**WHAT TO WORK ON**: Count the lines in the records below that contain the string "socket". Case matters, and the answer should be the number alone.
-------- RECORDS FOR PROCESSING
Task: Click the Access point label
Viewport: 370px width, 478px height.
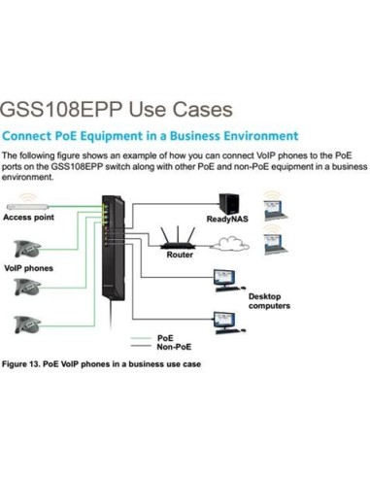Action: tap(29, 219)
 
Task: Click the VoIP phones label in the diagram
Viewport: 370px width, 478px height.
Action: tap(29, 267)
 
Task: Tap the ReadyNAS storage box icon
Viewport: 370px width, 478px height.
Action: tap(230, 204)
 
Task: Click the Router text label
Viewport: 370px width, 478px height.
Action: tap(180, 256)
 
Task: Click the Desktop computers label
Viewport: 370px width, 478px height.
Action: tap(269, 301)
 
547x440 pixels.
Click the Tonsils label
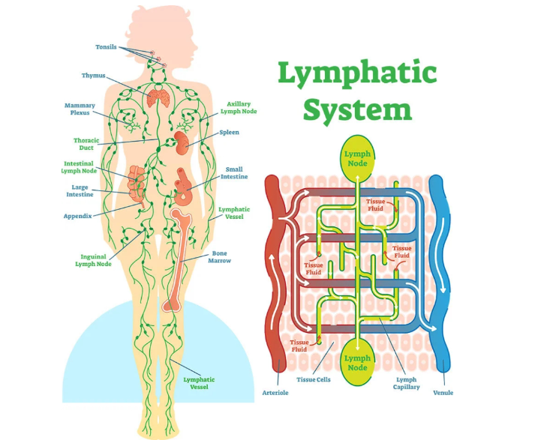pyautogui.click(x=106, y=47)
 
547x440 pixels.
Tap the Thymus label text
pyautogui.click(x=94, y=76)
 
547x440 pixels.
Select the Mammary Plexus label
pyautogui.click(x=80, y=109)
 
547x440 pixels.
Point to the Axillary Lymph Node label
pyautogui.click(x=238, y=108)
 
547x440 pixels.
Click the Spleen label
pyautogui.click(x=229, y=133)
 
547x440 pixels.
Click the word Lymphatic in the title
pyautogui.click(x=356, y=74)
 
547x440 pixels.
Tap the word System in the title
pyautogui.click(x=357, y=109)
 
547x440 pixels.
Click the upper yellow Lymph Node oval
pyautogui.click(x=357, y=158)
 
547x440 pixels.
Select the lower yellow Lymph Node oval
pyautogui.click(x=357, y=363)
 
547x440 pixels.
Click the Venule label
pyautogui.click(x=443, y=392)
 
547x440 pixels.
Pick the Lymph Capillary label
pyautogui.click(x=407, y=384)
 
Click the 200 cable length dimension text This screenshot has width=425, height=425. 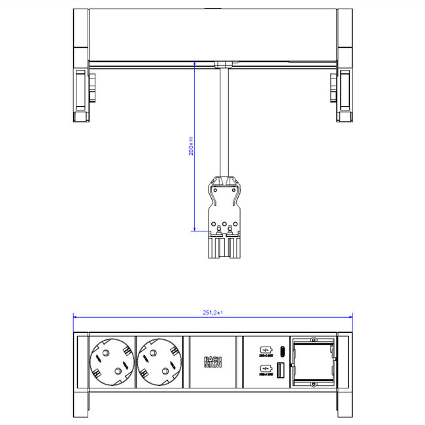point(190,146)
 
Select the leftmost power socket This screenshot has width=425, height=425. point(110,360)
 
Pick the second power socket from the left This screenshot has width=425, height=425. point(160,360)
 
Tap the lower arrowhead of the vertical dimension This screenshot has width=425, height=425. point(195,228)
----------------
**OUTPUT FOR THIS EXERCISE**: 2